Das First G-APD Cherenkov Telescope (FACT) nimmt erste Daten während der Vollmondnacht vom 11. Oktober 2011. Der Spiegel hat eine Fläche von 9.5 Quadratmetern. Im Hintergrund links sieht man einen 235 Quadratmeter grossen Spiegel eines der riesigen MAGIC Cherenkov Teleskope. (Bild: IPP/ETH Zürich)
Forschende haben eine Kamera entwickelt, die von der kosmischen Strahlung induzierte Lichtblitze erstmals auch bei viel Umgebungslicht, zum Beispiel bei Vollmond, nachweisen kann. Erst kürzlich konnte die Kamera in Betrieb genommen werden und lieferte erste Bilder.
Es ist eines der grossen Rätsel der Wissenschaft: Vor 99 Jahren entdeckte der österreichische Physiker Viktor Hess, dass unsere Erde fortwährend von hochenergetischen Teilchen aus den Tiefen des Alls getroffen wird. Wo diese Teilchen — auch kosmische Strahlung genannt — herkommen, ist fast einhundert Jahre nach dieser Entdeckung noch weitgehend ungeklärt. Es müssen kosmische Beschleuniger existieren, die Teilchen zu sehr viel höheren Energien beschleunigen, als es selbst mit dem leistungsstarken LHC am CERN möglich ist.

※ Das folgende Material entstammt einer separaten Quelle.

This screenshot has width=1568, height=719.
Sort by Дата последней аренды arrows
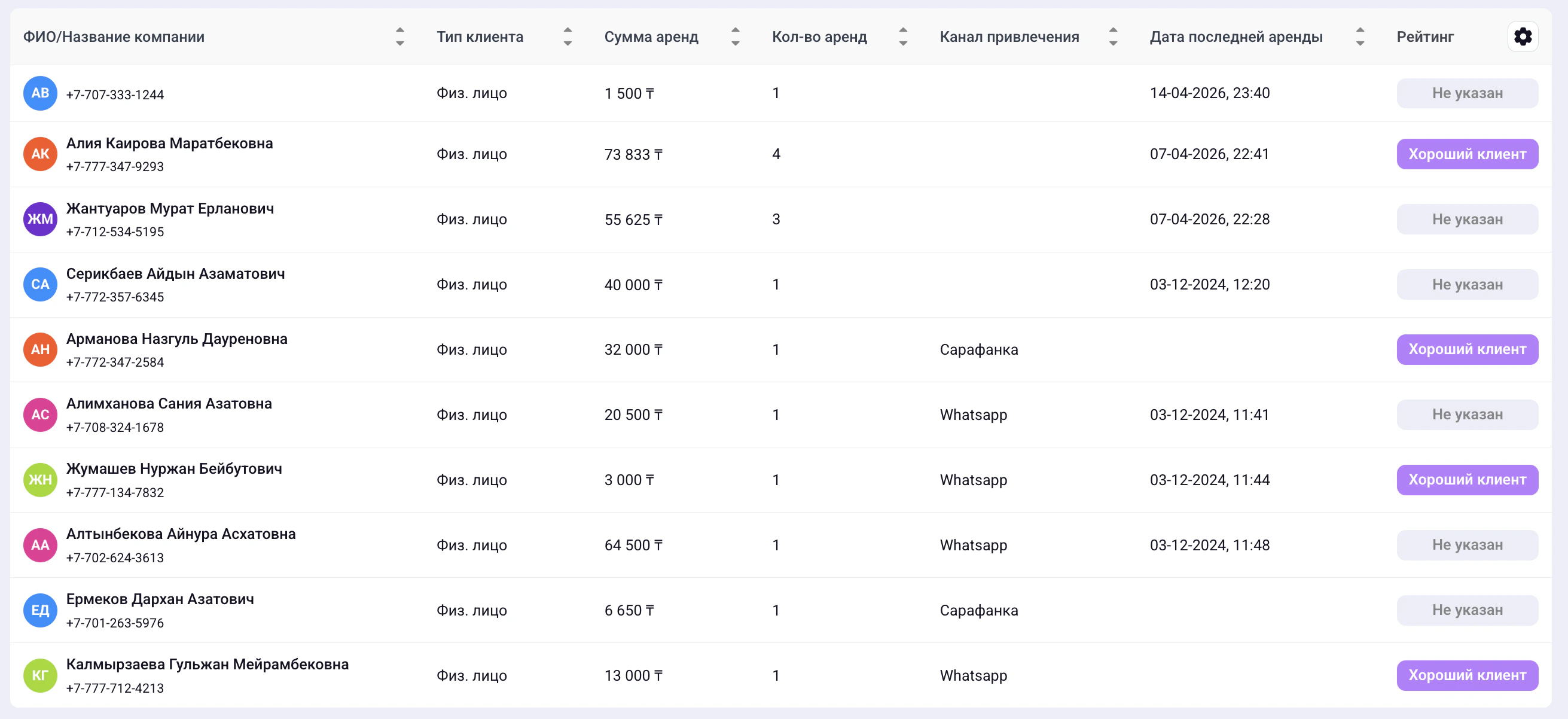(1360, 36)
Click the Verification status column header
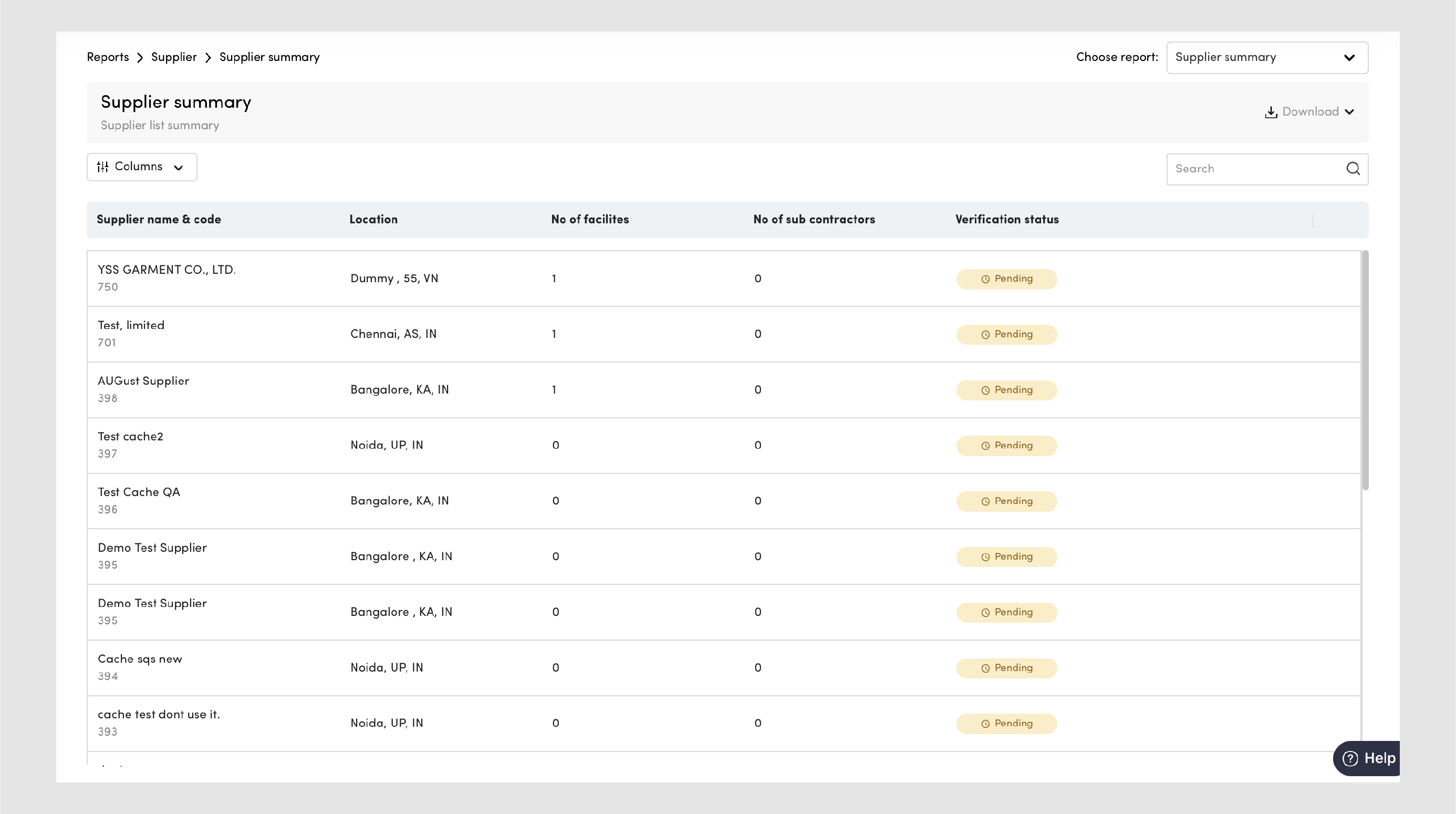The image size is (1456, 814). pos(1007,220)
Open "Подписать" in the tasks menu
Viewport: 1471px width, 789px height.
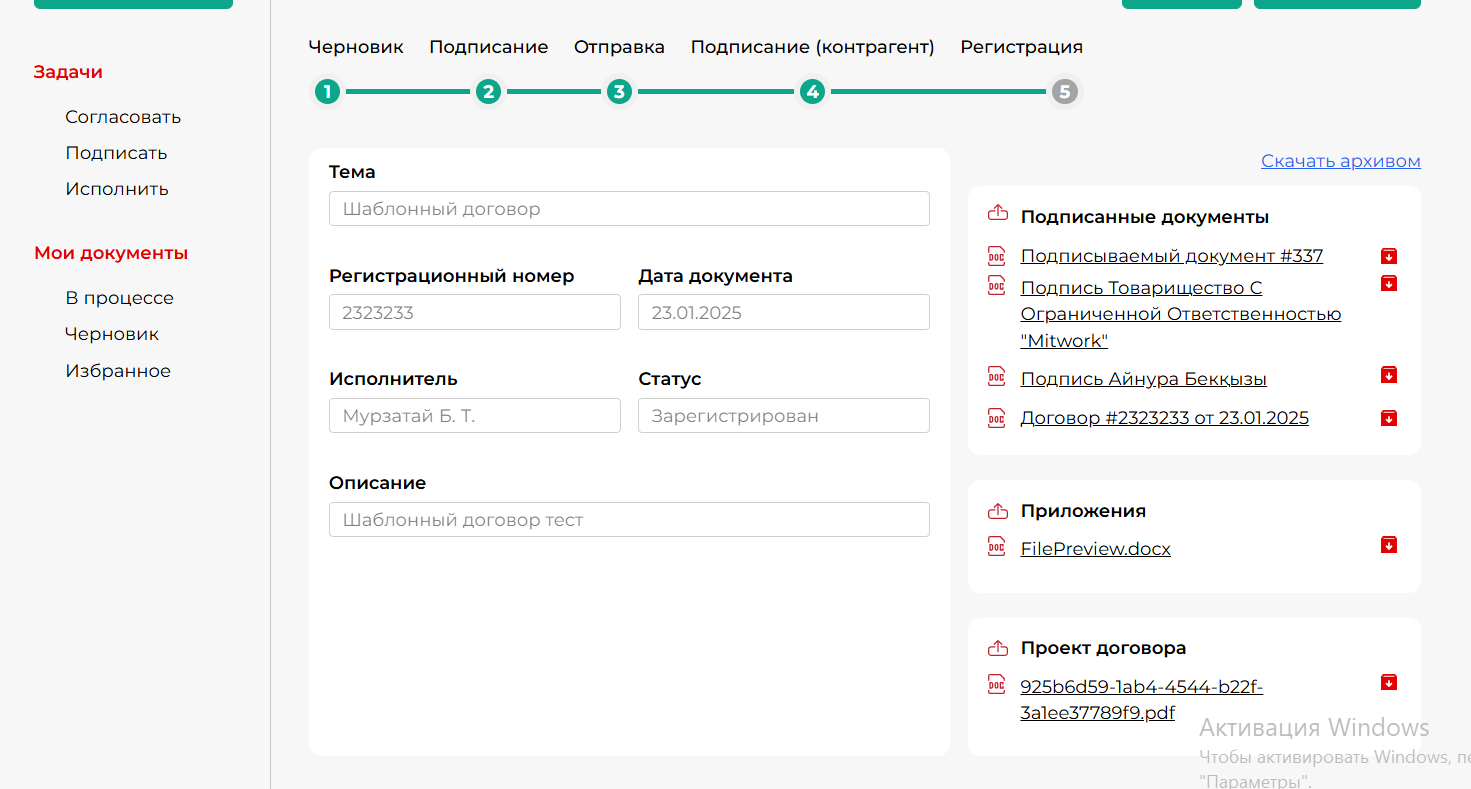[116, 153]
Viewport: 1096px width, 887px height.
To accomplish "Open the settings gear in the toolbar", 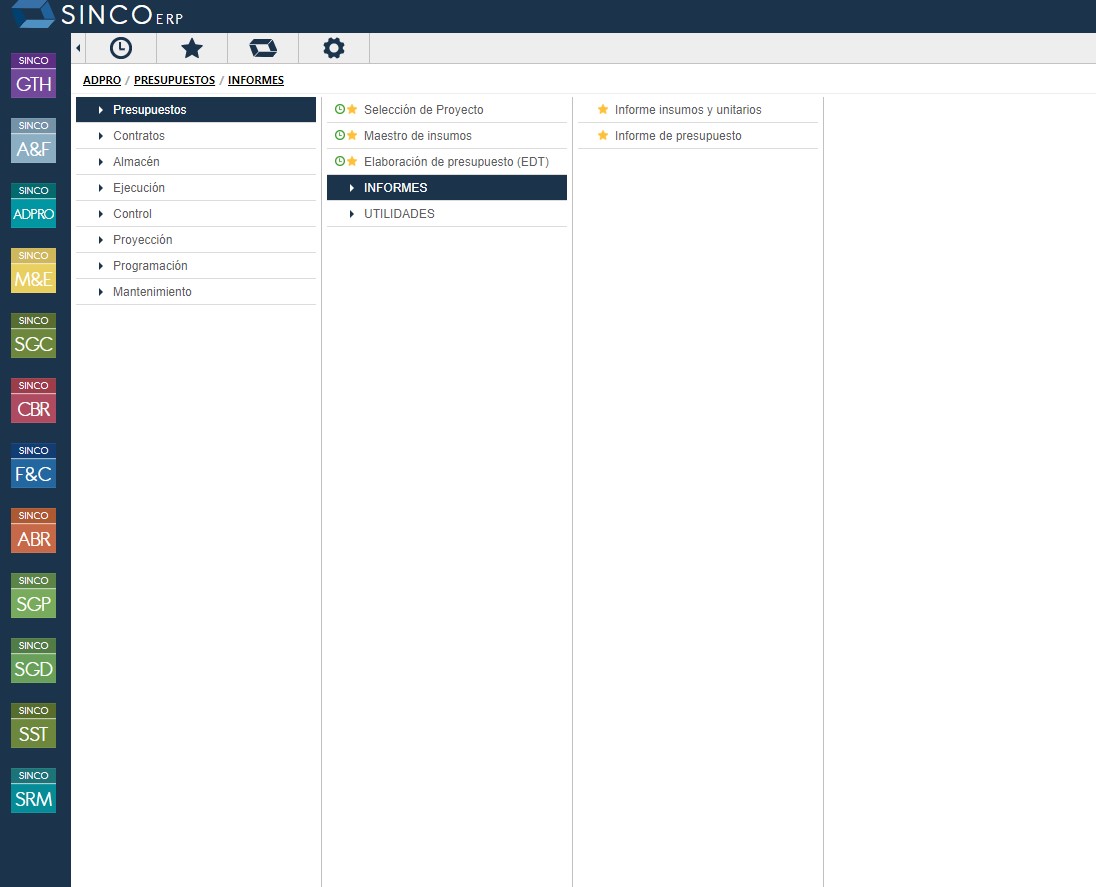I will tap(333, 47).
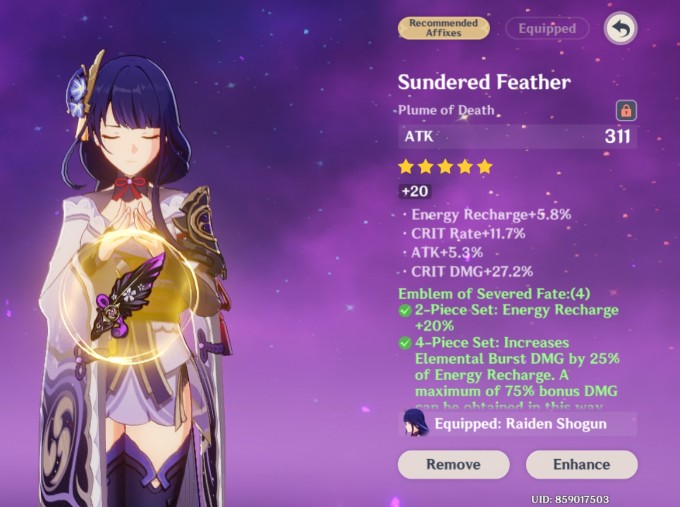Click the Sundered Feather title

tap(484, 82)
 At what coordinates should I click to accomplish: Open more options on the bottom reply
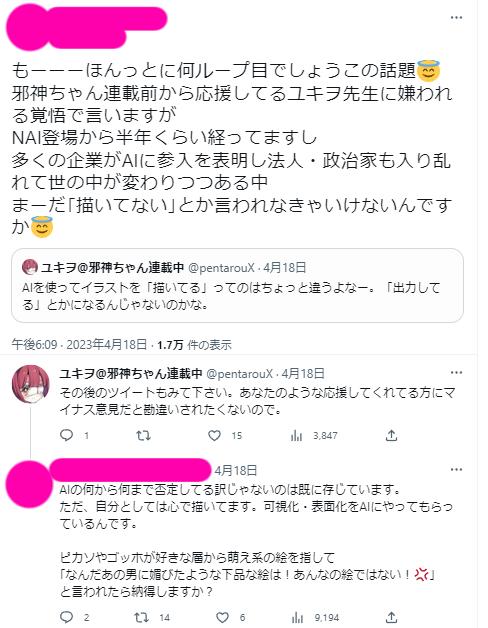[456, 470]
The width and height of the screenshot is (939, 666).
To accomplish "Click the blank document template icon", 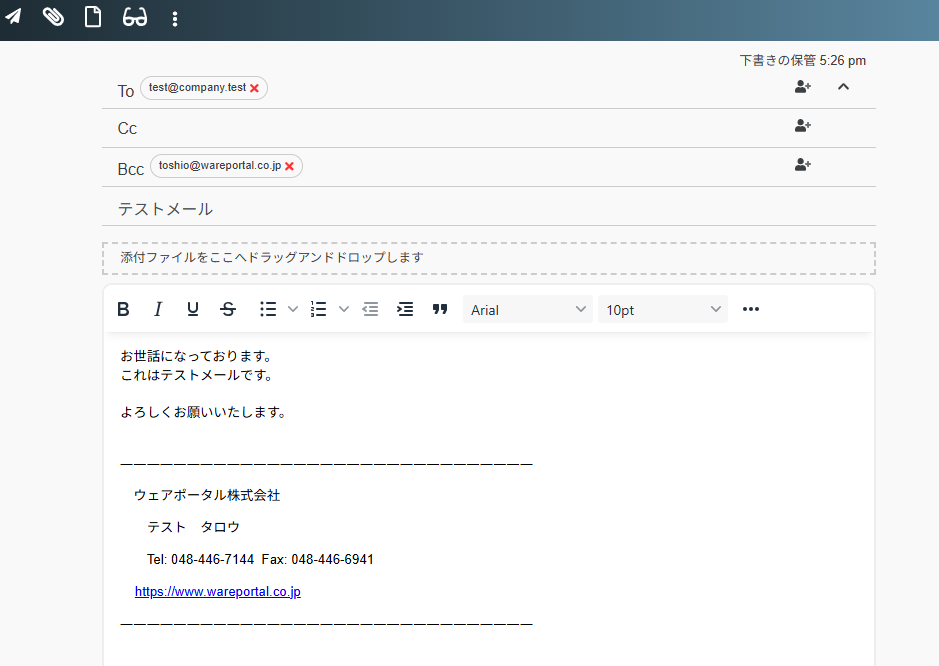I will pyautogui.click(x=93, y=17).
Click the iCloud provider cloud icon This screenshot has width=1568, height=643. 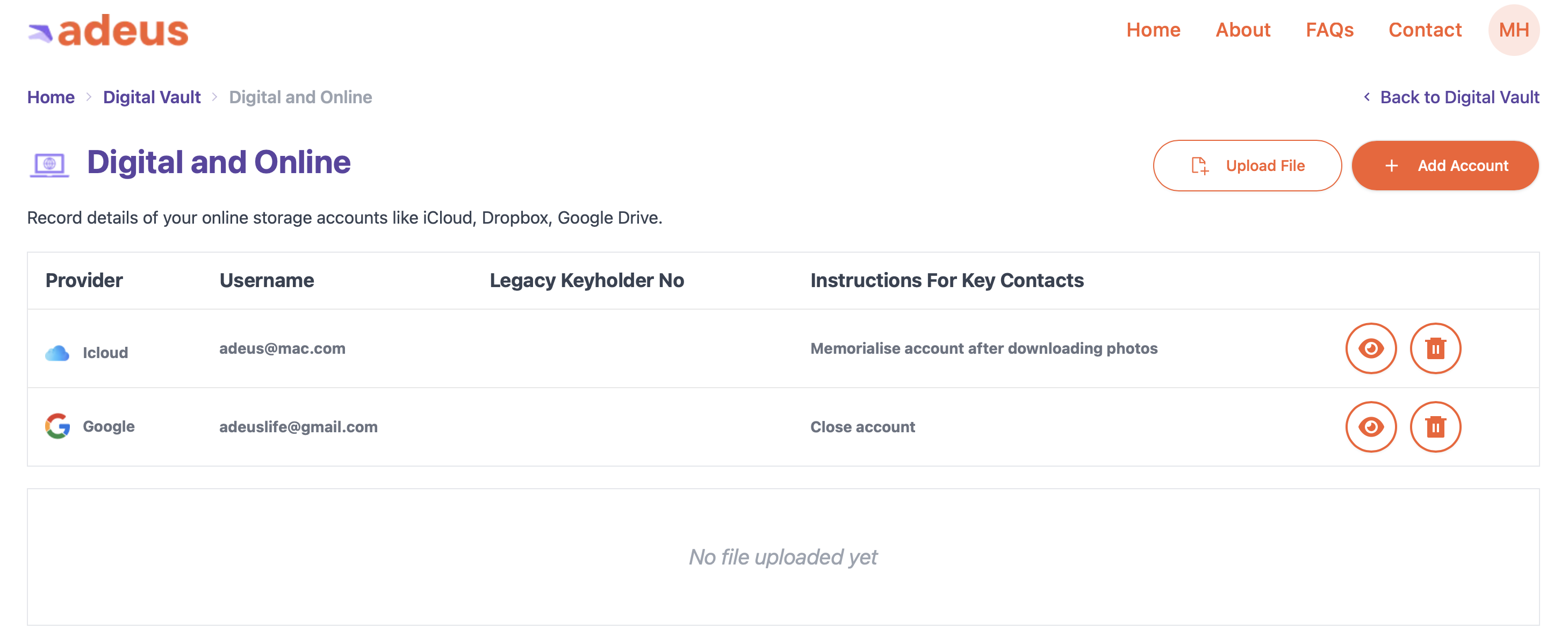pyautogui.click(x=57, y=353)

Kosmische Beschleuniger identifizieren
Eine vielversprechende Methode, Antworten auf dieses Rätsel zu finden, ist die Hochenergieastronomie. Mit sogenannten Cherenkov-Teleskopen wird nach den extrem schwachen Lichtblitzen gefahndet, die von hochenergetischen Teilchen in der Atmosphäre erzeugt werden. Dazu benötigt man eine hochempfindliche Kamera, die mehrere 100 Millionen bis Milliarden Bilder pro Sekunde aufnehmen kann. In den letzten zehn Jahren gelang es mit Cherenkov-Teleskopen mehr als 140 der hellsten galaktischen und extragalaktischen Beschleuniger zu identifizieren, aber eine bedeutend grössere Anzahl liegt vermutlich noch im Verborgenen. Die Beobachtungen werden dadurch limitiert, dass alle bisherigen Kameras durch zu viel Umgebungslicht zerstört werden können.